Current zoning laws allow for six stories with 18 metres of total height. The Larga Baffin building is 22 metres. That’s the only exception to the zoning bylaws Larga Baffin is looking for.
But there’s been pushback from the immediate community and their ward councillor.
They’re opposed to the project saying it will increase traffic, change the residential nature of the neighbourhood and bring social problems.
“While the merit of this facility is acknowledged, it is not related to the land use, zoning and potential site plan issues that we have focused on,” Deans said at a planning committee meeting last week.
“Whether it be an application for Larga Baffin or a high-rise development in Kitchissippi ward, it’s critical that we allow residents to voice their legitimate planning concerns and not pass judgment or assume they have ulterior motives.”
Deans had put forward a motion to defer consideration of Larga Baffin’s application until a further study on potential impacts could be done.
The motion was defeated.
Deans did not respond to an interview request from APTN News.
But according to the councillor where the facility currently is currently located, none of the issues raised by community members at the proposed site has been an issue.
“There have been isolated complaints regarding a few individuals but this has not been the case in recent times,” Ward Councillor Theresa Kavanagh wrote to APTN. “Last year my office held a public information meeting for Bay Ward residents and representatives from Larga Baffin and the Tunigasvat Inuit Centre so that the local community could learn about the services that they (provide) to their clients/communities.
“This meeting brought positive results with surrounding communities having a better idea of who is staying at Larga Baffin and why. Residents ended the meeting by offering to volunteer and welcomed the residents from Nunavut to attend future community events.”
Moffatt said residents’ concerns are largely based on unsubstantiated fears of what the facility is for and who will be using it rather than legitimate reasons.
He said this type of pushback tends to rise up with certain types of development proposals including applications for group homes or women’s shelters.
“I think it’s a fear of the unknown. It’s a stigma that is attached to a certain type of facility, a certain segment of the population. It’s wildly unfair,” he said.
“It usually comes from a point of privilege. It usually comes from a point of entitlement and they are scared of things they don’t know. And they oppose it on that belief.
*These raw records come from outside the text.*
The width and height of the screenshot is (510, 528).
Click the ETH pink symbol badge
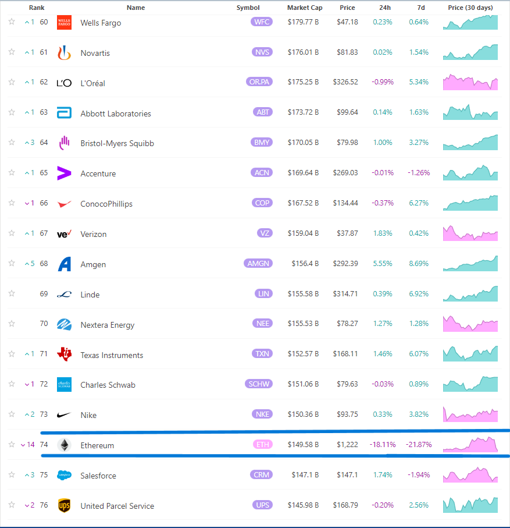(263, 445)
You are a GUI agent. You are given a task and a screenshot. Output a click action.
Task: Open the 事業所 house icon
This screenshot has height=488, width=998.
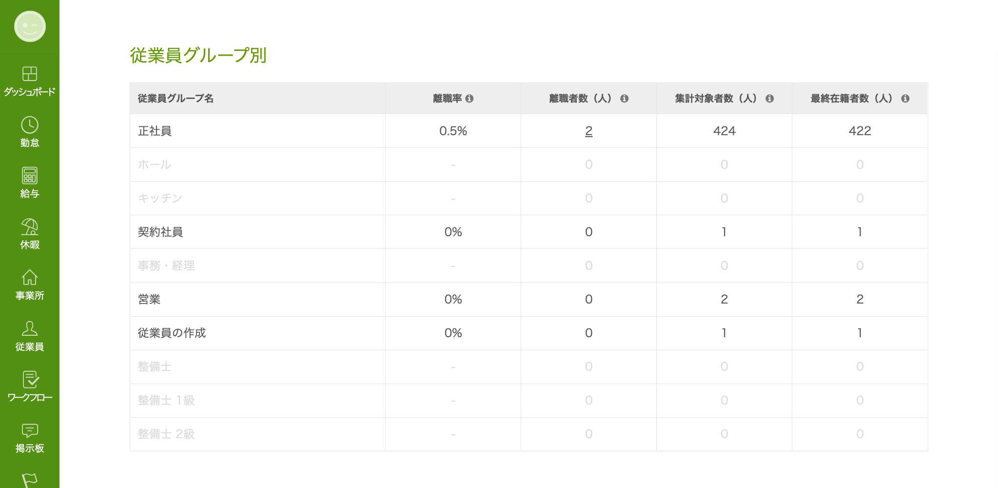[x=30, y=278]
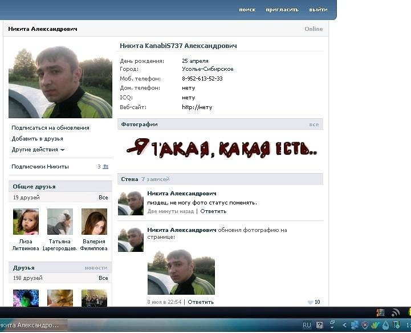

And instead of reaching out and understanding what it is, they just get more embedded into their fear of that and they don’t want that in their community.”
The planning committee voted unanimously to move the application forward and it is slated to go to a vote before a full council on July 6.
Sending people out of Nunavut for medical appointments is a multi-million dollar operation for Nunavut.
In 2020-21, Nunavut budgeted $107.6 million for medical travel, an increase of $17.6 million from the previous year.